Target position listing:
━━━━━━━━━━━━━━━━

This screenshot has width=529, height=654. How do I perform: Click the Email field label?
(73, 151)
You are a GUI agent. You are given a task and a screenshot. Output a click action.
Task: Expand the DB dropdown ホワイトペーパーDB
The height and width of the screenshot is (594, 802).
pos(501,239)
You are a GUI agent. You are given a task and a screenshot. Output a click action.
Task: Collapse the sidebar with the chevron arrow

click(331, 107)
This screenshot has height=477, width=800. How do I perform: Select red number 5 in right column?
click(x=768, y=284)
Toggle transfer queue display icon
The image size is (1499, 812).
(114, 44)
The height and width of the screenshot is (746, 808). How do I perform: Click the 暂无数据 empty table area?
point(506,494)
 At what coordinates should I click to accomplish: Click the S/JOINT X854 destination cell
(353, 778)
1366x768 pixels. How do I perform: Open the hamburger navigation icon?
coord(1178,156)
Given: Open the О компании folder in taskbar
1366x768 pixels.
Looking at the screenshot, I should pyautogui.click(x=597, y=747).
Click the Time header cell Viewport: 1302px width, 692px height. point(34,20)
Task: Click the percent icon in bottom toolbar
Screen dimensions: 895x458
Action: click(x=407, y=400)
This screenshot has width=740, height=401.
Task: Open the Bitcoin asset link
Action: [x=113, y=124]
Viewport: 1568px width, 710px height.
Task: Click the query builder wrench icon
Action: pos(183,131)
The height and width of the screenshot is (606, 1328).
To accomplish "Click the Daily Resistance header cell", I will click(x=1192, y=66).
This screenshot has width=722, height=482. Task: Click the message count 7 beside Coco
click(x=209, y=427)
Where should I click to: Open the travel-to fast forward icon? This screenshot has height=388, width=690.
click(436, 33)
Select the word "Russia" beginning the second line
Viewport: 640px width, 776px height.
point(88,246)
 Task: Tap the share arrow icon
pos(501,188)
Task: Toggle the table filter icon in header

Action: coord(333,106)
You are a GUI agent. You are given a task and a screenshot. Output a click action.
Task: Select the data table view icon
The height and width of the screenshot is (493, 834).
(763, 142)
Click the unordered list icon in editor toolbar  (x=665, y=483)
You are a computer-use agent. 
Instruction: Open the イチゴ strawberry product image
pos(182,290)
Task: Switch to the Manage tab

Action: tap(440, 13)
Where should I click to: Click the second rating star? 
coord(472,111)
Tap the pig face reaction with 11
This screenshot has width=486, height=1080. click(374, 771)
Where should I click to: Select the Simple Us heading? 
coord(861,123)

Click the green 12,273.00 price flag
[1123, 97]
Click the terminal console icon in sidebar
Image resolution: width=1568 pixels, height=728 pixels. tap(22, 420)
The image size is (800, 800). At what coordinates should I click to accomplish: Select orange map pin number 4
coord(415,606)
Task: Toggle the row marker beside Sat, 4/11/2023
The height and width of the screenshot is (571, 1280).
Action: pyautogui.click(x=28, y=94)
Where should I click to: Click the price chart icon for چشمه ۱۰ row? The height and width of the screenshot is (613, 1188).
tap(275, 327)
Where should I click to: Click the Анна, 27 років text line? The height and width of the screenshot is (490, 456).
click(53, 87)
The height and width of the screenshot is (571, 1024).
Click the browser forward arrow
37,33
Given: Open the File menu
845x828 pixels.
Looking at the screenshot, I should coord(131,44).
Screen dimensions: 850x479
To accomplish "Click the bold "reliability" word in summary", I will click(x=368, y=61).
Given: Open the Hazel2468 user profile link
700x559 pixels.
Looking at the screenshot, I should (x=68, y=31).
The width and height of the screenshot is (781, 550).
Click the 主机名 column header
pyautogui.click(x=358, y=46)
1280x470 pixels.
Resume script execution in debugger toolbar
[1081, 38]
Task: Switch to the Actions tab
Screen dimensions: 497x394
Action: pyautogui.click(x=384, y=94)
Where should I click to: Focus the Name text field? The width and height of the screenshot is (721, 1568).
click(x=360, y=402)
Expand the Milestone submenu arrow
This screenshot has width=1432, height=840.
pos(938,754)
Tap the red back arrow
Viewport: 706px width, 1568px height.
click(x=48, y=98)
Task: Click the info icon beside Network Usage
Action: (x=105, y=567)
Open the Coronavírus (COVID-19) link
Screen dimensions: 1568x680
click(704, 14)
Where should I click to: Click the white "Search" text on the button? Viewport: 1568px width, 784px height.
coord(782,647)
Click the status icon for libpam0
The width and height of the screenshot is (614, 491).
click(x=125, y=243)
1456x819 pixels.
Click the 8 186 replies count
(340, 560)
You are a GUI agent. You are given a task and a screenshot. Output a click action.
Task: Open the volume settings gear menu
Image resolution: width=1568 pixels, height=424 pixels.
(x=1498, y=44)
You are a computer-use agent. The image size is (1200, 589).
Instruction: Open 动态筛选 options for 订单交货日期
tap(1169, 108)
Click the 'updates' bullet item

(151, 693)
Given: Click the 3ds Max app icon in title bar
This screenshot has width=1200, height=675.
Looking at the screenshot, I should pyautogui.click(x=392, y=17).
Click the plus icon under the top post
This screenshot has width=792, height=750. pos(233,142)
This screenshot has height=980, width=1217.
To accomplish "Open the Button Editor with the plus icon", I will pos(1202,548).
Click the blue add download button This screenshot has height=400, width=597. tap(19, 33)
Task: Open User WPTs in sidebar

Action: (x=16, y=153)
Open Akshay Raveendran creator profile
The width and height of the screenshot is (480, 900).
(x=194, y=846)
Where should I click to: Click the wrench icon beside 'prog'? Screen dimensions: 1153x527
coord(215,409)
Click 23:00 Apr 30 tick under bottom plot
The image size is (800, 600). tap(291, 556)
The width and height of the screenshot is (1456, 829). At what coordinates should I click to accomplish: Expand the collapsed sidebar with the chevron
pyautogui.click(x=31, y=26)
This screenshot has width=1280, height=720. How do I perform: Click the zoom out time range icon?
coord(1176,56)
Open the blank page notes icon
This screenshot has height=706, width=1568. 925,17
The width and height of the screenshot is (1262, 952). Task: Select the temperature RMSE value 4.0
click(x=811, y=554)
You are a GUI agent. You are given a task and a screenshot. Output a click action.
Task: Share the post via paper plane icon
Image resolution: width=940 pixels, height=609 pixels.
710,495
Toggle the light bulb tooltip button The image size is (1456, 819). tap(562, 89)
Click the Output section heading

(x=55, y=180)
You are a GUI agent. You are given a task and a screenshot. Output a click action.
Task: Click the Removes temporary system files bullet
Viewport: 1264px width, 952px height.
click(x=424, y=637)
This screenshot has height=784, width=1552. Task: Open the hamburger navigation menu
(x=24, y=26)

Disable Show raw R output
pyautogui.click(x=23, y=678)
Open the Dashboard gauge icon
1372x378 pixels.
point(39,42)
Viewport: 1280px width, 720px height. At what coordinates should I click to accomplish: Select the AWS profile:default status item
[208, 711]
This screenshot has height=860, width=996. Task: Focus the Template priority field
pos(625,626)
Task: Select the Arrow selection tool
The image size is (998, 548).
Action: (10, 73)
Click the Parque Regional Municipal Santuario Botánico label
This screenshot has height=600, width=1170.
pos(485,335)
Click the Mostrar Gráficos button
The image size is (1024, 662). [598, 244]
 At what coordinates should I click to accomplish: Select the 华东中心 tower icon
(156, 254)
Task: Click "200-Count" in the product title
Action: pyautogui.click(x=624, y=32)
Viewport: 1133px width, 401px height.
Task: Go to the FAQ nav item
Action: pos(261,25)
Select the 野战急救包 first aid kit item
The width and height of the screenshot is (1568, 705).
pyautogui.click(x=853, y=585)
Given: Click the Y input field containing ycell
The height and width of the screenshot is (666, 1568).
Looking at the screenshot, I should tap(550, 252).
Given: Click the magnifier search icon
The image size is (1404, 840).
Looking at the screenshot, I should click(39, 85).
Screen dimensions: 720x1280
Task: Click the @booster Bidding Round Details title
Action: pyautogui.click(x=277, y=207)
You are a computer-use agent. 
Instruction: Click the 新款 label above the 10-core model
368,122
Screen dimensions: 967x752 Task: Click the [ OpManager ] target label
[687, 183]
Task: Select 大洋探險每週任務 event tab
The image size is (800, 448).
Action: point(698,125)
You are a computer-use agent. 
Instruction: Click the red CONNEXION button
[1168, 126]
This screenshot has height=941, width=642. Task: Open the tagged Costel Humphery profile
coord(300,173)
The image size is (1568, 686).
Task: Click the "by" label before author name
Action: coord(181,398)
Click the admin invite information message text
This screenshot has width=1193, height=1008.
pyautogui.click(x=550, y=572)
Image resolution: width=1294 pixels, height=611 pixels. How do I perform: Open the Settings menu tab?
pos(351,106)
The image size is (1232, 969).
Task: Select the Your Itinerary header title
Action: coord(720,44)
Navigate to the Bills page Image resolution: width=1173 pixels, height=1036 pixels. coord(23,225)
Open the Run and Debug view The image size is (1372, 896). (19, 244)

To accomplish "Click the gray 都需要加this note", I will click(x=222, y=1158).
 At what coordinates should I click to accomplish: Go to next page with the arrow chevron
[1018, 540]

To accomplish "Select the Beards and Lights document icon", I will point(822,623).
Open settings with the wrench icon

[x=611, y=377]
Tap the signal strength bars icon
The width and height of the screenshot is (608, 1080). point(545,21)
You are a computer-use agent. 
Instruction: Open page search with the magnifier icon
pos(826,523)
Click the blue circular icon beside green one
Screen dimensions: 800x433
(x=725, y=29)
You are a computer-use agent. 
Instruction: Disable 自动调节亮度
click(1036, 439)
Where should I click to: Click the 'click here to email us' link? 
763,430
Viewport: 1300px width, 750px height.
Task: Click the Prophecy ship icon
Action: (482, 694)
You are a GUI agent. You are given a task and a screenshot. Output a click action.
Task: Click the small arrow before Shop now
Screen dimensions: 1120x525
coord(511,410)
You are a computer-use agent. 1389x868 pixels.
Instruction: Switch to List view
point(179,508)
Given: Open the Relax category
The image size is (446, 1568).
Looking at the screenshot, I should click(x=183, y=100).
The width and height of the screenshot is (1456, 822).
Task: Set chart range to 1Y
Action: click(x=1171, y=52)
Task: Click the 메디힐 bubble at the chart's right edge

━━━━━━━━━━━━━━━━

### Stated task
Could you convert the listing into a Markdown table with the columns Row and Line? Begin at the start of the listing and go on through the line with "Click the unordered", leaving out blank lines.

### Solution to this task
| Row | Line |
|---|---|
| 1 | This screenshot has width=529, height=654. How do I perform: Click the Email field label? |
| 2 | (73, 151) |
| 3 | You are a GUI agent. You are given a task and a screenshot. Output a click action. |
| 4 | Task: Expand the DB dropdown ホワイトペーパーDB |
| 5 | The height and width of the screenshot is (594, 802). |
| 6 | pos(501,239) |
| 7 | You are a GUI agent. You are given a task and a screenshot. Output a click action. |
| 8 | Task: Collapse the sidebar with the chevron arrow |
| 9 | click(331, 107) |
| 10 | This screenshot has height=477, width=800. How do I perform: Select red number 5 in right column? |
| 11 | click(x=768, y=284) |
| 12 | Toggle transfer queue display icon |
| 13 | The image size is (1499, 812). |
| 14 | (114, 44) |
| 15 | The height and width of the screenshot is (746, 808). How do I perform: Click the 暂无数据 empty table area? |
| 16 | point(506,494) |
| 17 |  At what coordinates should I click to accomplish: Click the S/JOINT X854 destination cell |
| 18 | (353, 778) |
| 19 | 1366x768 pixels. How do I perform: Open the hamburger navigation icon? |
| 20 | coord(1178,156) |
| 21 | Given: Open the О компании folder in taskbar |
| 22 | 1366x768 pixels. |
| 23 | Looking at the screenshot, I should pyautogui.click(x=597, y=747). |
| 24 | Click the Time header cell Viewport: 1302px width, 692px height. point(34,20) |
| 25 | Task: Click the percent icon in bottom toolbar |
| 26 | Screen dimensions: 895x458 |
| 27 | Action: click(x=407, y=400) |
| 28 | This screenshot has width=740, height=401. |
| 29 | Task: Open the Bitcoin asset link |
| 30 | Action: [x=113, y=124] |
| 31 | Viewport: 1568px width, 710px height. |
| 32 | Task: Click the query builder wrench icon |
| 33 | Action: pos(183,131) |
| 34 | The height and width of the screenshot is (606, 1328). |
| 35 | To accomplish "Click the Daily Resistance header cell", I will click(x=1192, y=66). |
| 36 | This screenshot has width=722, height=482. Task: Click the message count 7 beside Coco |
| 37 | click(x=209, y=427) |
| 38 | Where should I click to: Open the travel-to fast forward icon? This screenshot has height=388, width=690. |
| 39 | click(436, 33) |
| 40 | Select the word "Russia" beginning the second line |
| 41 | Viewport: 640px width, 776px height. |
| 42 | point(88,246) |
| 43 |  Task: Tap the share arrow icon |
| 44 | pos(501,188) |
| 45 | Task: Toggle the table filter icon in header |
| 46 | Action: coord(333,106) |
| 47 | You are a GUI agent. You are given a task and a screenshot. Output a click action. |
| 48 | Task: Select the data table view icon |
| 49 | The height and width of the screenshot is (493, 834). |
| 50 | (763, 142) |
| 51 | Click the unordered list icon in editor toolbar  (x=665, y=483) |